Using MATLAB, IDL or Python - CSA Guide
USING MATLAB, IDL OR PYTHON
Here are some demonstrations of accessing data (synchronous/direct downloads) using MATLAB, IDL and Python.
An example of a script for performing an Asynchronous request using Python can be found at the bottom of this page.
FORMAT AND STRUCTURE OF DOWNLOAD
The downloaded file package from a synchronous data request will be a .tgz that when gunzipped and untarred will be a folder called CSA_Download_yyyyMMdd_hhmm using the date and time of the retrieval. Inside this folder will be another folder with the name of the dataset requested, containing the data file(s) requested :
CSA_Download_yyyyMMdd_hhmm/<DATASET_ID>/<DATASET_ID>__<START_DATE>_<END_DATE>_<VERSION_NO>.<DELIVERY_FORMAT>
For example:
CSA_Download_20180521_1134/C1_CP_WHI_ELECTRON_DENSITY/C1_CP_WHI_ELECTRON_DENSITY__20111110_180000_20111110_210000_V120703.cef
By default, if this dataset comes with additional information, such as active caveats, this will be included in the package. In our example here, this time interval includes a caveat about calibration, so two folders will be in the package.
MATLAB
There are different commands that can be used depending on your version of MATLAB. All three options will work with R2014b or later, but if you have R2014b or later, we would recommend using websave. You can check your MATLAB version by typing ver at the MATLAB prompt.
Note that since R2013a, the https request is essentially constructed in the same way as detailed in the How-to page but the parameter-value pairs are given as pairs of strings, e.g., 'parameter', 'value'.

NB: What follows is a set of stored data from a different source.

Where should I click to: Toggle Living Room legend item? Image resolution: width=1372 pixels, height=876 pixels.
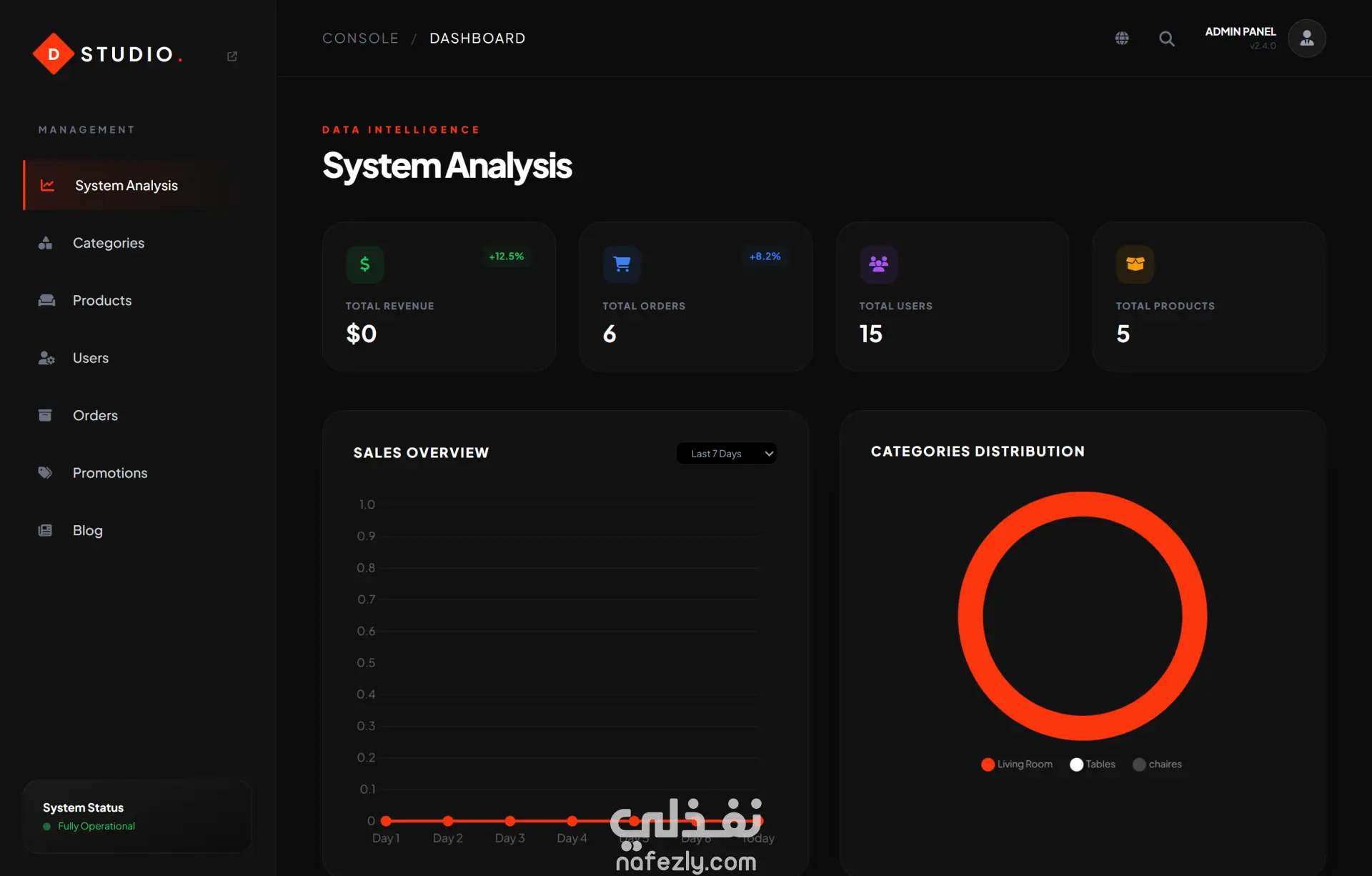click(1017, 765)
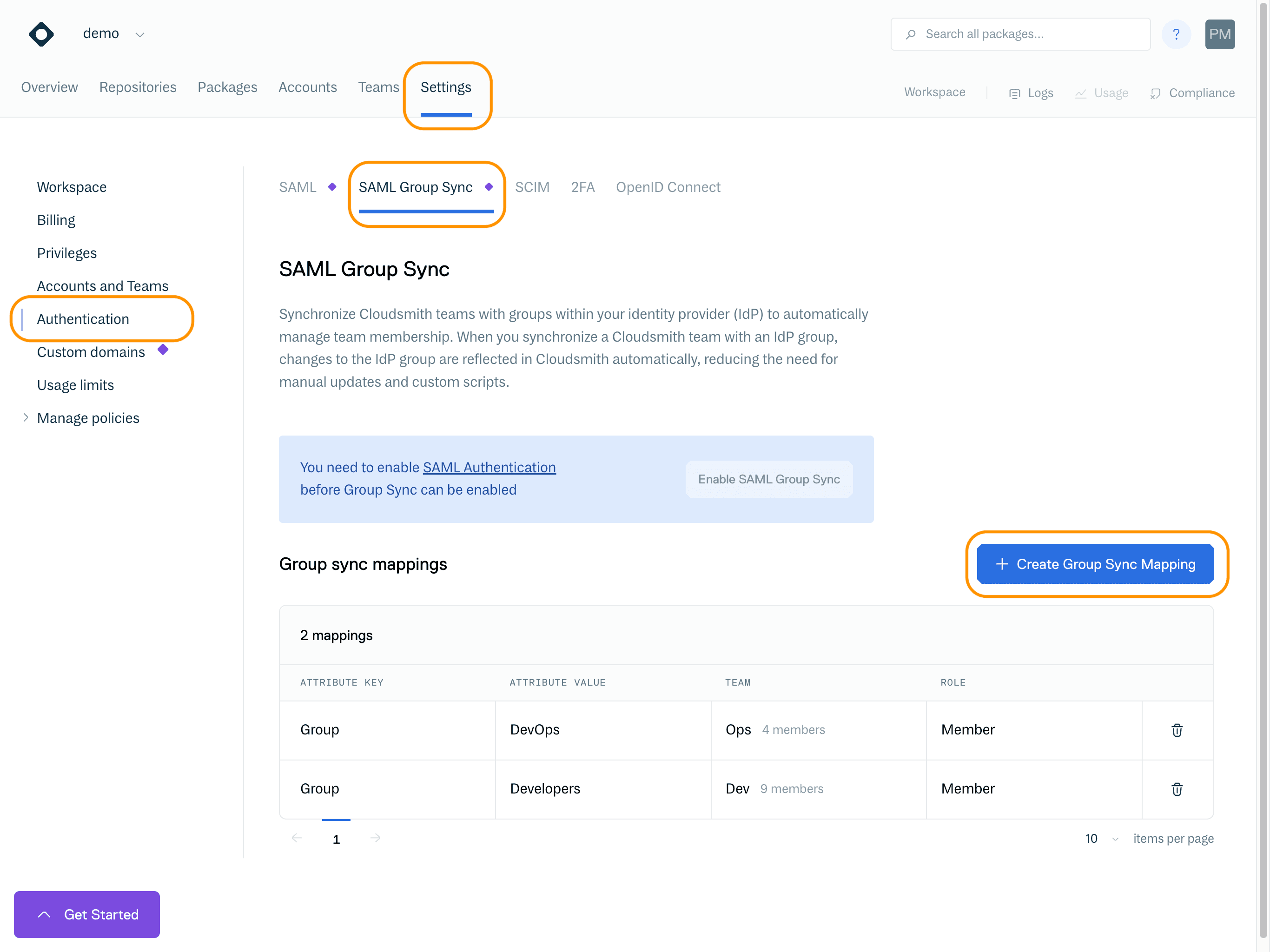
Task: Switch to the OpenID Connect tab
Action: click(668, 187)
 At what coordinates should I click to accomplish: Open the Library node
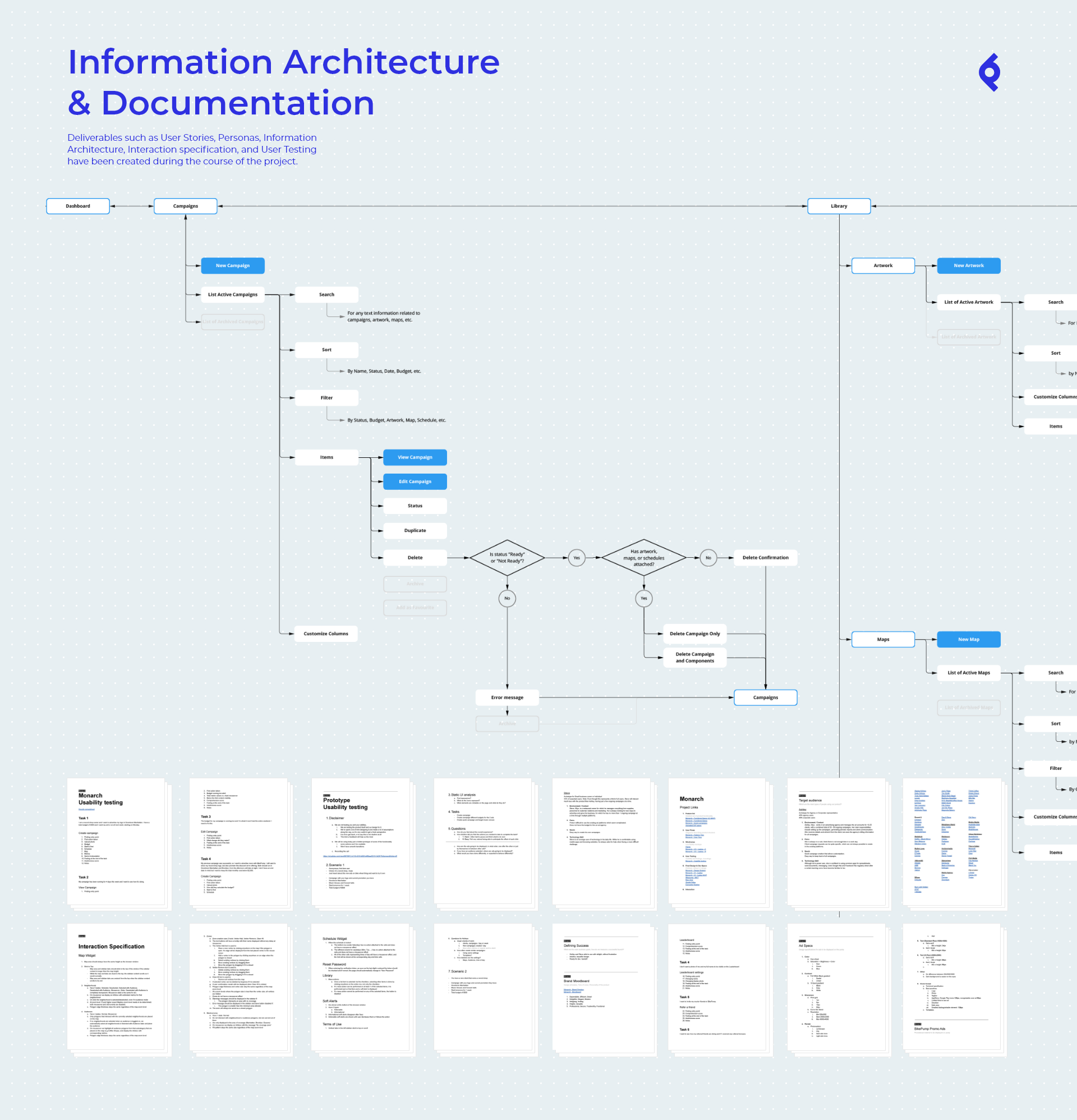(x=839, y=206)
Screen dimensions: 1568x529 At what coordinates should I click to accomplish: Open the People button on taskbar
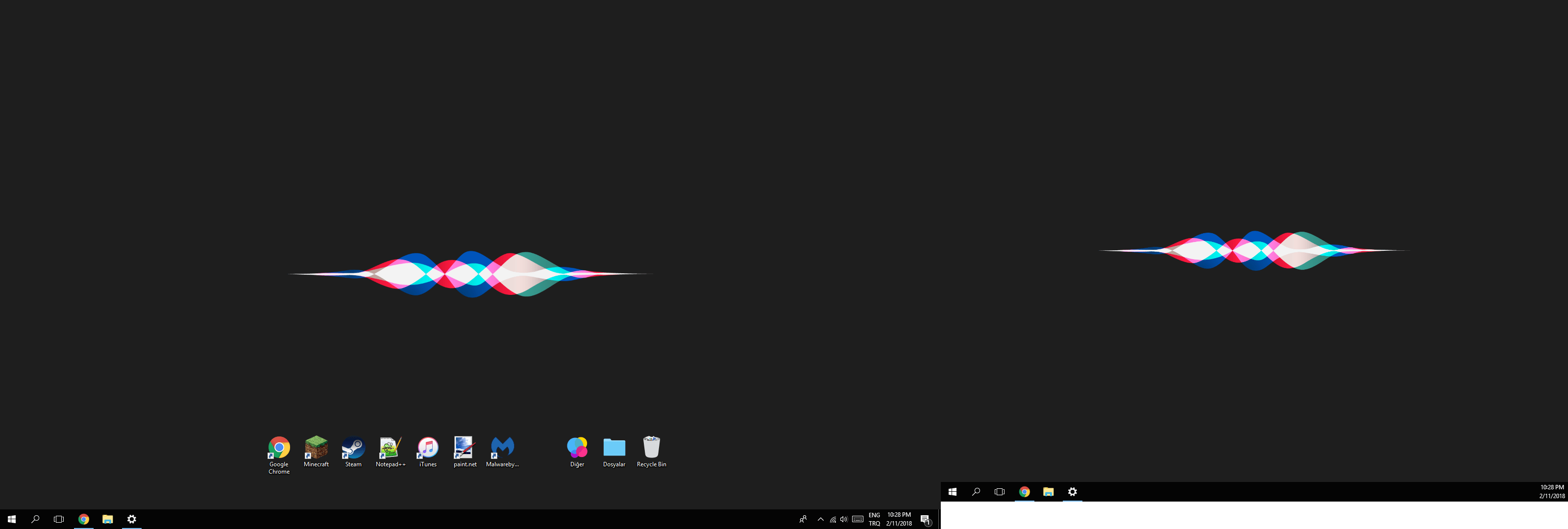click(x=803, y=519)
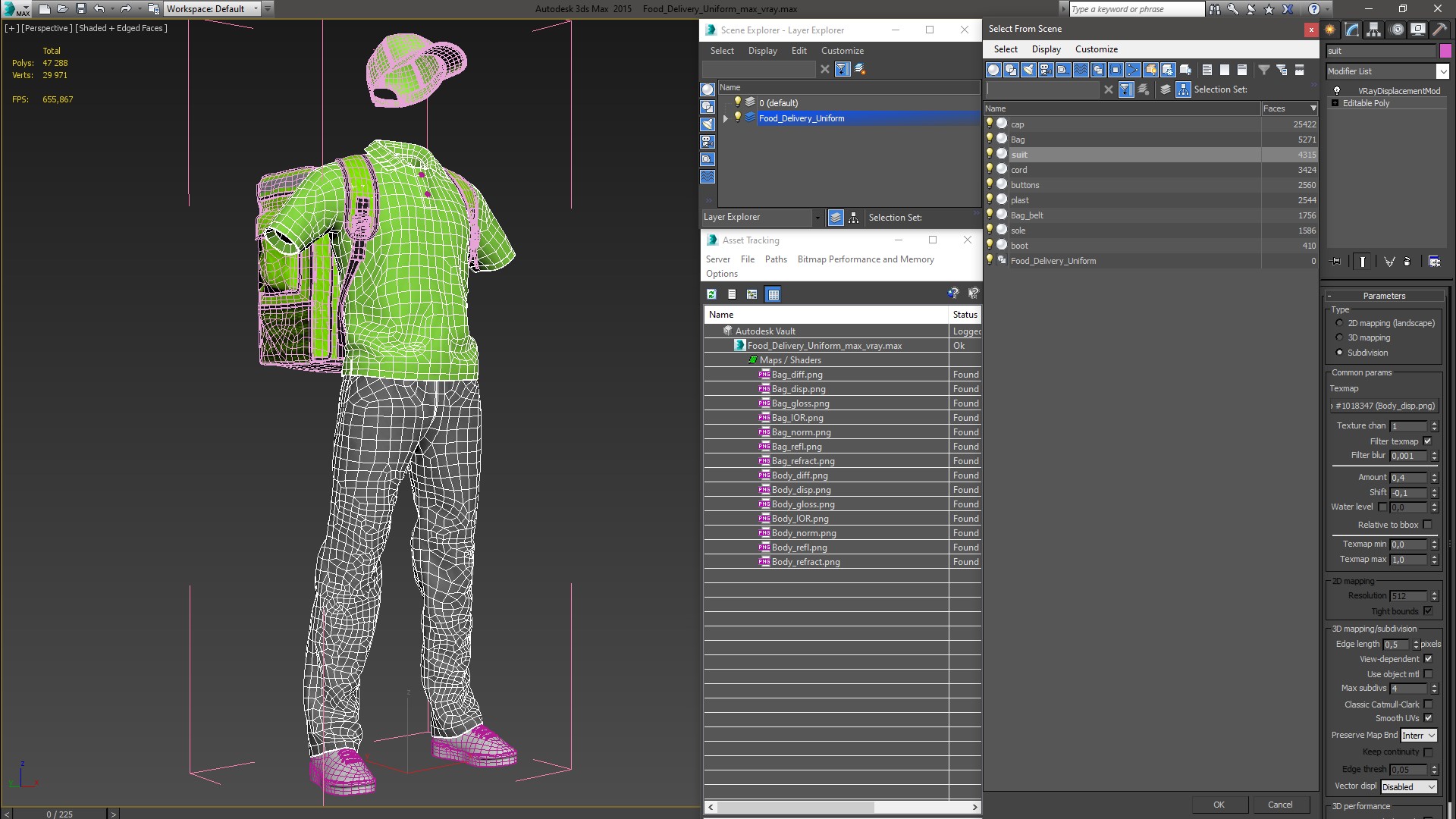Open the Preserve Map Bnd dropdown

coord(1419,736)
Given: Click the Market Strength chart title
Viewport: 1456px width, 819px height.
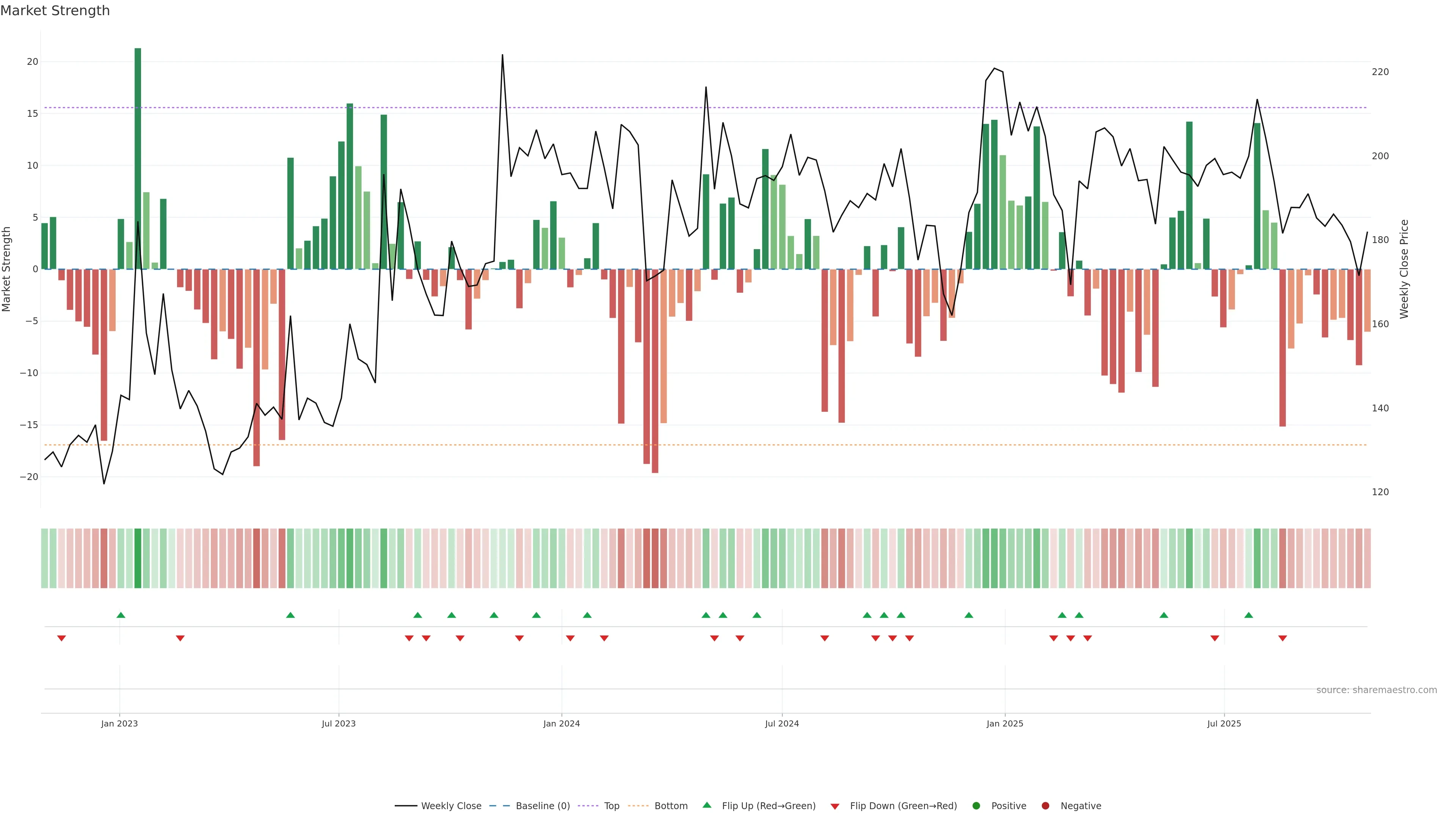Looking at the screenshot, I should [x=55, y=11].
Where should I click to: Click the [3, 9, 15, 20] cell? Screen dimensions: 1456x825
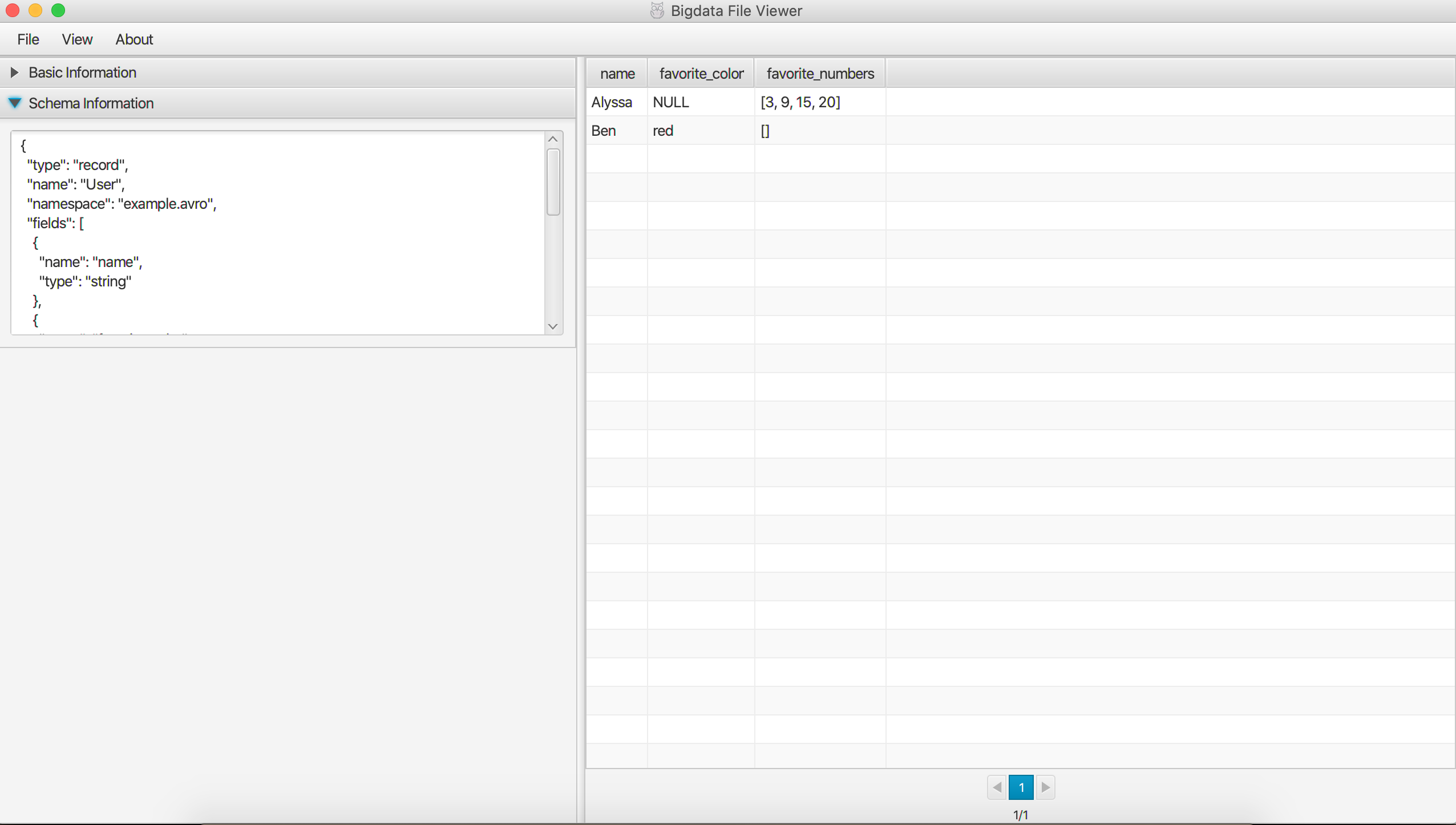800,102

MATLAB R2014B OR LATER (I.E., LATEST)
WEBSAVE - DATA REQUEST
With MATLAB R2014b, websave was introduced and recommended over urlwrite.
URL = 'https://csa.esac.esa.int/csa-sl-tap/data';
fileName=tempname;
gzFileName = [fileName '.gz'];
options = weboptions('RequestMethod', 'get', 'Timeout', Inf);
tgzFileName = websave(gzFileName, URL, ...
'RETRIEVAL_TYPE', 'product', ...
'DATASET_ID', 'C1_CP_FGM_SPIN', ...
'START_DATE', '2003-03-03T00:00:00Z', ...
'END_DATE', '2003-03-05T22:10:00Z', ...
'DELIVERY_FORMAT', 'CDF', ...
'DELIVERY_INTERVAL', 'ALL', ...
options);
gunzip(gzFileName);
fileNames=untar(fileName);
for iFile = 1:numel(fileNames), disp(fileNames{iFile}); end
WEBSAVE - metaDATA REQUEST
URL='https://csa.esac.esa.int/csa-sl-tap/tap/sync';
options=weboptions('RequestMethod','get','Timeout', Inf);
fn='mymetadata.csv';
eval(['tgzFileName=websave(fn, URL, ', ...
'''REQUEST'', ''doQuery'',', ...
'''LANG'', ''ADQL'',', ...
'''FORMAT'', ''CSV'',', ...
'''QUERY'', ''(SELECT dataset_id,experiments FROM v_dataset)'',', ...
'options);']);
MATLAB R2013A TO R2014A
URLWRITE
For releases of MATLAB previous to R2014b (when websave was introduced), you need to use urlwrite, as in this example below.
URL = 'https://csa.esac.esa.int/csa-sl-tap/data';
fileName=tempname;
gzFileName = [fileName '.gz'];
[gzFileName,st]=urlwrite(URL, gzFileName, 'Get', ...
{'RETRIEVAL_TYPE', 'product', ...
'DATASET_ID', 'C1_CP_WHI_ELECTRON_DENSITY', ...
'START_DATE', '2011-11-10T18:00:00Z', ...
'END_DATE', '2011-11-10T21:00:00Z'});
gunzip(gzFileName);
fileNames=untar(fileName);
for iFile = 1:numel(fileNames), disp(fileNames{iFile}); end
MATLAB R2012B OR EARLIER
URLWRITE
Note that this example uses the complete https request as constructed in the How-to page, and not the 'parameter', 'value' pairs in the above examples.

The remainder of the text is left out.